Improving flood resilience in southeast Alberta
The Government of Alberta is investing $2.1 million to help Medicine Hat and neighbouring communities boost flood readiness.
Four provincial grants are part of $63 million earmarked in Budget 2017 to help Alberta communities and organizations adapt to severe weather events and a changing climate.
Medicine Hat will receive $774,000 through the Alberta Community Resilience Program to improve the Pumphouse #12 water intake facility to safeguard water intake during high water events. The improvements will also ensure the City’s power plant remains operational during flooding.
Cypress County will receive a grant of $923,400 to relocate its only water pump station out of the flood hazard area, ensuring safe drinking water for the community of Veinerville.
“Floods and droughts disrupt lives. We’re making meaningful investments in flood-mitigation projects that will protect Albertans where they live and work.”
“Power and clean, safe, potable water are two necessities of a community. This grant will protect critical equipment in our power and water treatment plants during a flood by preventing cobbles and gravel from entering the intake system of the pumphouse.”
“We can’t control the weather. All we can do is adapt to the conditions we face. Cypress County is grateful for funding received for relocation of the pumping station at Veinerville. Residents can be assured that they will have a safe source of water when flooding occurs.”

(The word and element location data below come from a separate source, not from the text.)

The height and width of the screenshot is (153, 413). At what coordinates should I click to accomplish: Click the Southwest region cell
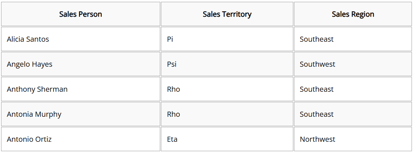[x=353, y=64]
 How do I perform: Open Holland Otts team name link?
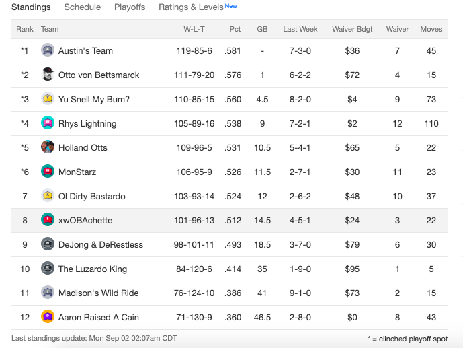(83, 147)
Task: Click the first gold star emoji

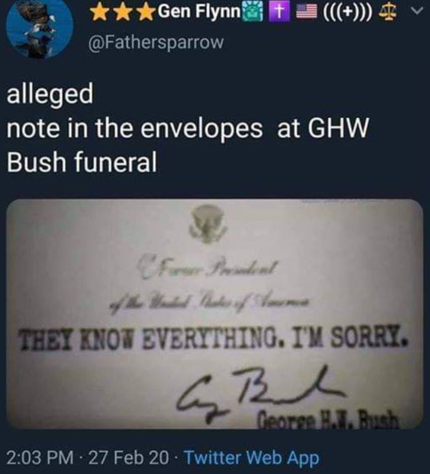Action: click(x=97, y=13)
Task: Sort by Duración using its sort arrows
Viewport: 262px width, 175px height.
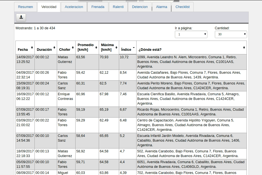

The province is also investing $378,000 in non-structural flood and drought resiliency projects to improve natural watershed functions along Seven Persons Creek and in the County of Warner. Funding for both projects is provided through the Watershed Resiliency and Restoration Program.
The South East Alberta Watershed Alliance Society will receive $221,000 to work with local landowners to restore 10 kilometres of river bank areas along Seven Persons Creek.
The County of Warner will receive $157,000 to support ongoing improvements to river banks and water quality as part of the Milk River Ridge Reservoir Water Quality Stewardship Initiative.
“Conserving natural ecosystems and restoring those in degraded conditions are important adaptation strategies to climate change. Healthy riparian areas provide aquatic ecosystem resilience to the effects of extreme events such as floods and drought.”
The province has provided more than $160 million through the Alberta Community Resilience Program since 2015. Grants have gone towards flood barriers, erosion control, storm-water management, safeguards for critical municipal water management infrastructure and other high-priority flood mitigation projects in 40 municipalities and two First Nations.
Through four rounds of funding, the Watershed Resiliency and Restoration Program has provided more than $22 million to fund the enhancement and creation of wetlands, restoration of riparian areas, as well as education, outreach and the implementation of best management practices.